Ray Schmitz (6.5) (5)
My basic uncertainty comes from the interrelationship of the modern
school to the modern family. The school is an extension of the family
in that it is a necessary day care center for much of the day when the
parents are working. Look at the issues on a snow day or the panic
when a change in the school year is proposed. Parents have no other
leisure activity other than school activities and transportation.
Suddenly there is tailored education with flexible schedules, multiple
focuses and all the other bells and whistles. Is that consistent?

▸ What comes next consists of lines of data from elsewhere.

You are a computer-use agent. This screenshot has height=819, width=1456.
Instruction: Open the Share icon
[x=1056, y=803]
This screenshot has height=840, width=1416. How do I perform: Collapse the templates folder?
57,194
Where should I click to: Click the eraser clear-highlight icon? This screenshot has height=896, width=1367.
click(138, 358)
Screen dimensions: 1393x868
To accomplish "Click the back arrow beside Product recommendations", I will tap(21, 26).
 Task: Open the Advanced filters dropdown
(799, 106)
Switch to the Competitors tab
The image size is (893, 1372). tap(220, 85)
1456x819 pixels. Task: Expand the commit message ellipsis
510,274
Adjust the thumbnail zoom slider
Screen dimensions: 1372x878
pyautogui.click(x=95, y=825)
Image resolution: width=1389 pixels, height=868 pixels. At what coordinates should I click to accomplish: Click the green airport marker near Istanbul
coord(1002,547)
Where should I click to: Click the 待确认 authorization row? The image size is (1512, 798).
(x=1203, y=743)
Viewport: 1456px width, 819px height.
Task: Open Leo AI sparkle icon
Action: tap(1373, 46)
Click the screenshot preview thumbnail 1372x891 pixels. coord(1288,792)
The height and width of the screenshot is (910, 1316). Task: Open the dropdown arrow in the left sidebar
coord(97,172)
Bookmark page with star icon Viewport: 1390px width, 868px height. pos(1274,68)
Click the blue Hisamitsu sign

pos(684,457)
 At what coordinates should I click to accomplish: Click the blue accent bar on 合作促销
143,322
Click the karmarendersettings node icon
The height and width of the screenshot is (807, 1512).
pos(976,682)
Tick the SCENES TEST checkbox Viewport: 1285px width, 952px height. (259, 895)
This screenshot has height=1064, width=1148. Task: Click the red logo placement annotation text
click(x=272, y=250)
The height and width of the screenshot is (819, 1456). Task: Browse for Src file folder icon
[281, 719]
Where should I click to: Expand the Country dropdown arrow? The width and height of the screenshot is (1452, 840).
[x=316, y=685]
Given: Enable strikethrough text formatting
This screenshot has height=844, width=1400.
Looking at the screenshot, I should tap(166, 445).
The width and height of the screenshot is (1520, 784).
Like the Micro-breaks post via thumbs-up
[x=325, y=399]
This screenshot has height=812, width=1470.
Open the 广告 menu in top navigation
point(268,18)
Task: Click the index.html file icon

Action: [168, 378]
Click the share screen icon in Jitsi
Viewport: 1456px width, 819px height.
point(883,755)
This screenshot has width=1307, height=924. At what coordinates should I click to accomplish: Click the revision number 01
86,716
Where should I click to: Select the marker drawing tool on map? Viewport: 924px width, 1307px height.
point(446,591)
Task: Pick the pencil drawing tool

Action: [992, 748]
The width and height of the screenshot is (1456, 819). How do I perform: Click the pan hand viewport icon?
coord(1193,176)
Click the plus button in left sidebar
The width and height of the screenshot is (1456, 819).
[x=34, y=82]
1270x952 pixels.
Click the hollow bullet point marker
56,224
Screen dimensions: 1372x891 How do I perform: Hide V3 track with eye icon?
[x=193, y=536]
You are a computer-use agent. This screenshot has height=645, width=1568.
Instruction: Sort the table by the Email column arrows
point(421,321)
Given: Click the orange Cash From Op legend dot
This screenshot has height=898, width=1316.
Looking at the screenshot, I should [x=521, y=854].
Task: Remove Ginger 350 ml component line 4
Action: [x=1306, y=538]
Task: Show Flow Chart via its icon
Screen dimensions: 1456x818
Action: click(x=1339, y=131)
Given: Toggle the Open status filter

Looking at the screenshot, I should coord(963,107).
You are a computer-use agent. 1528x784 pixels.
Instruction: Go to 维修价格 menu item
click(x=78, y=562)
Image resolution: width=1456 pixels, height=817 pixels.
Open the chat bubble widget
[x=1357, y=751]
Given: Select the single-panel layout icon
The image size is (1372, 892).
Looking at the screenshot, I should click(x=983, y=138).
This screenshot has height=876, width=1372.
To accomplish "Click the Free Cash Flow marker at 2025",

Sounds like a problem to me.
As to the ability to change, I heard a speech a few yrs ago, the
author is gone from my memory, but his point was that with the
multiple school boards in this county one of them should have found
the magic solution in the same way multiple monkeys on multiple
typewriters etc. I am really concerned that this structure, along with
the growth of the other layers at the state and federal level if not
capable of accomplishing anything. The only solution they have is to
fire the superintendent, in the same way the football team responds to
the losing season. I suspect that the superintendents of today have
started updating their CV's before they get the pictures hung in their
offices, a couple quick years of high plans and lofty promises and off
to the next bigger district before anyone has time to really look at
what has not happened.
Ed Dirkswager (10+) (10)
Tim McDonald (10) (2)
Graba's conclusions are very interesting and I am a big supporter. One
of my best math years was 6th grade when we moved at our own
individual pace. We grabbed our folders, did our math, had teacher and
parent support for new concepts, and proceeded though the levels at
our own speed. Very motivating and I learned a ton. I'm curious about
point 14. I agree with Graba that reading needs to be intrinsically
motivated, but what does he propose to make this happen?
Wish I could have been there for his interview. My Stanford thesis in
1984 was about computer-assisted instruction---a novel and
much-disputed notion at the time.
Bright Dornblaser (5) (6)
Not clear with teachers becoming advisors where students acquire the
knowledge society deems minimum ally essential Projects provide K. of
course but a publicly transparent evaluation system is needed to learn
whether essentials are learned.
It is possible for schools to accomplish change from within. DC is an
example. No doubt others. Disruptive pedagogical changes no doubt are
useful to demonstrate. But, what does it do to prepare quality
teachers, to pay them to teach the disadvantaged, to prepare and use
innovative school managers? Useful concepts presented, but
Tracy Leahy (8.5) (6)
State Rep. Carolyn Laine (10) (8)
This discussion brings me full circle back to what I envisioned as an
education student in college, why I spent 10 years on a school board,
what I longed for in my own 5 children, and why I choose my particular
Ph.D. graduate school. I still hold out hope that the people
themselves within our public school system would resonate with the
authenticity and vitality possible under change of this nature. I need
to discuss with these folks how I might be of help.